[Stored entries]
▼▼▼

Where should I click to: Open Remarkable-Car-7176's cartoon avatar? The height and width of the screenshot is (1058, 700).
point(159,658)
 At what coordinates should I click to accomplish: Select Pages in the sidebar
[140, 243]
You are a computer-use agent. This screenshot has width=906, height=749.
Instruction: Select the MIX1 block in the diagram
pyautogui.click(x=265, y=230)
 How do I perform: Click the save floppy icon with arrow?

▲▲▲

Stated task: Render every line of the data above as a JSON list of strings, with one string per line and no entries for blank lines.

Response to this exercise:
[
  "Where should I click to: Open Remarkable-Car-7176's cartoon avatar? The height and width of the screenshot is (1058, 700).",
  "point(159,658)",
  " At what coordinates should I click to accomplish: Select Pages in the sidebar",
  "[140, 243]",
  "You are a computer-use agent. This screenshot has width=906, height=749.",
  "Instruction: Select the MIX1 block in the diagram",
  "pyautogui.click(x=265, y=230)",
  " How do I perform: Click the save floppy icon with arrow?"
]